Przemysław Zamojski: W play-off jest podwójna motywacja

Stelmet Zielona Góra wygrał dwa dotychczasowe spotkania ćwierćfinałowe z Asseco Gdynia i jest krok od awansu do półfinału TBL.

Dawid Borek
Dawid Borek

Pierwsze starcie play-off między zielonogórzanami a gdynianami zakończyło się rezultatem 79:72. Biało-Zieloni jeszcze lepiej spisali się w drugim spotkaniu, kiedy to pokonali Asseco 80:59. - W pierwszym spotkaniu było sporo błędów, które potem analizowaliśmy i wyciągnęliśmy niezłe wnioski. W drugim meczu graliśmy spokojniej, chociaż był moment, gdzie popełniliśmy kilka strat z rzędu i to się nie może powtarzać - skomentował Przemysław Zamojski.

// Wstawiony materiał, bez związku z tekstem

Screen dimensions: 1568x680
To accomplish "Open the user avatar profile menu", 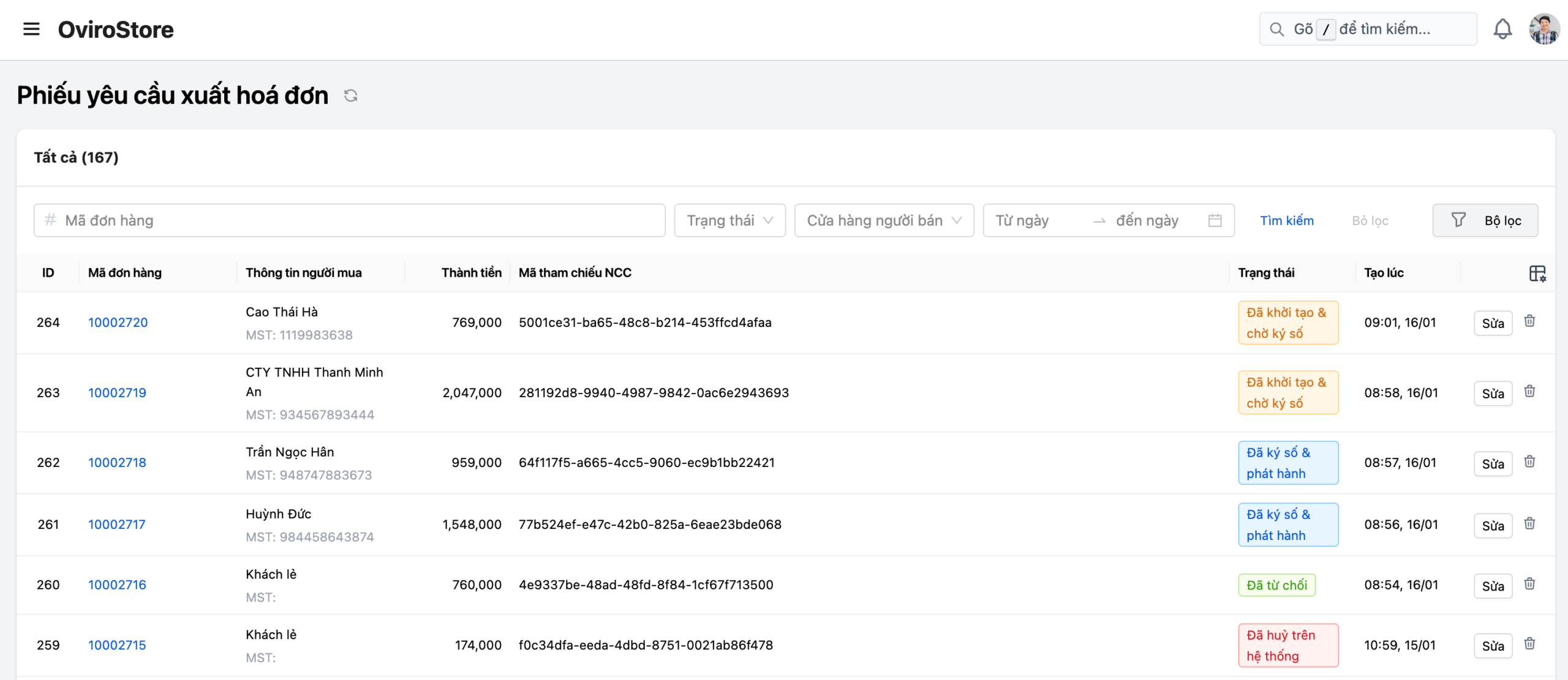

Podopieczni Saso Filipovskiego w pełni wykorzystali atut własnego parkietu i do Gdyni jadą z bilansem 2:0. Oznacza to, że aktualnych wicemistrzów kraju dzieli tylko jedno zwycięstwo od awansu do półfinału. - Wiadomo, że nigdy nie da się zagrać perfekcyjnie, nie można spokojnie kontrolować całego spotkania. Myślę, że przed naszą publicznością zrobiliśmy całkiem pozytywne wrażenie. Musimy to kontynuować, grać bardzo fizycznie. To są play-off i siła fizyczna będzie kluczowym elementem - dodał rzucający.

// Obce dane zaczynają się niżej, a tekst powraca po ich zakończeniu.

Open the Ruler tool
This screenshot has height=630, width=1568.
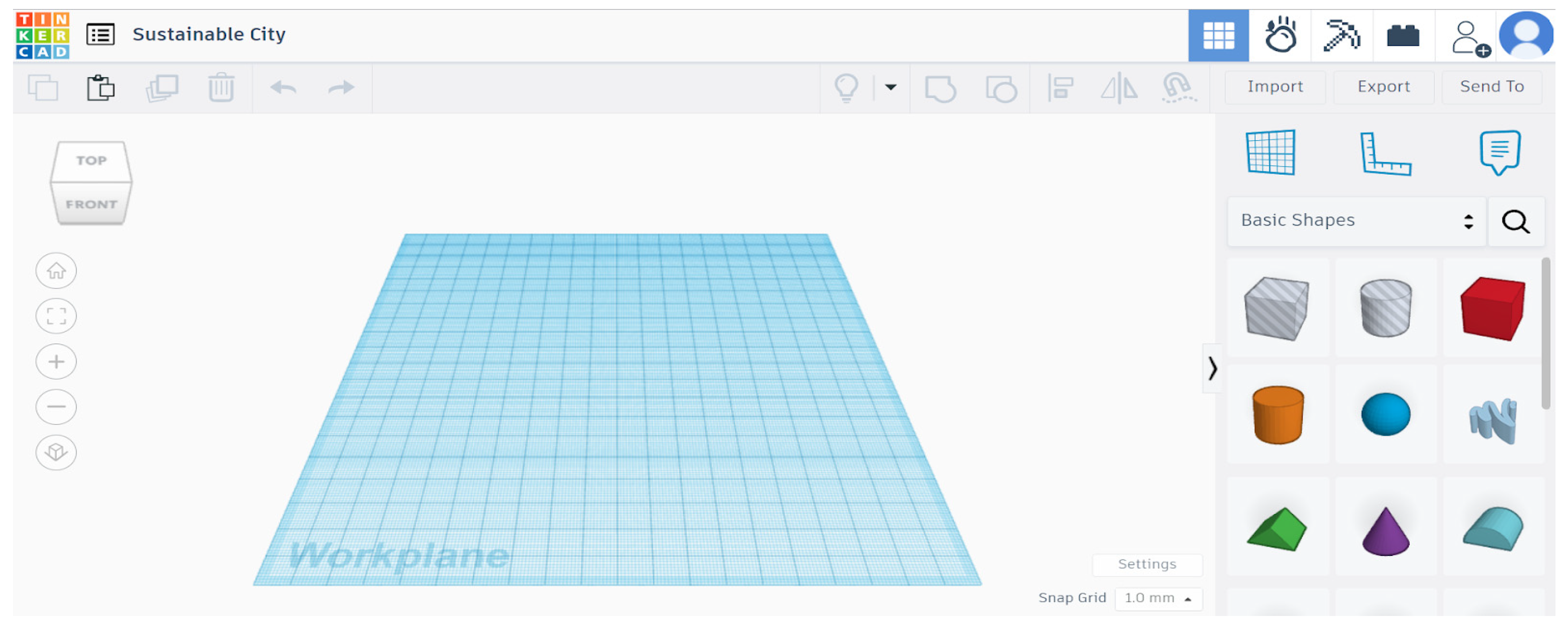(x=1385, y=154)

Trzeci pojedynek ćwierćfinałowy odbędzie się w środę w domowej hali Asseco Gdynia. - Najważniejsze mecze mamy jeszcze przed sobą. Wszyscy jesteśmy skupieni na jednym elemencie - chcemy dojść jak najdalej. Wiadomo, że najważniejsze spotkania motywują podwójnie. Teraz jest najlepsza część sezonu, gramy o mistrzostwo Polski. Mamy na swoim koncie dwie wygrane, ale zapominamy o tym. Jedziemy do Gdyni, by walczyć tak, jakby było 0:0 - powiedział Zamojski.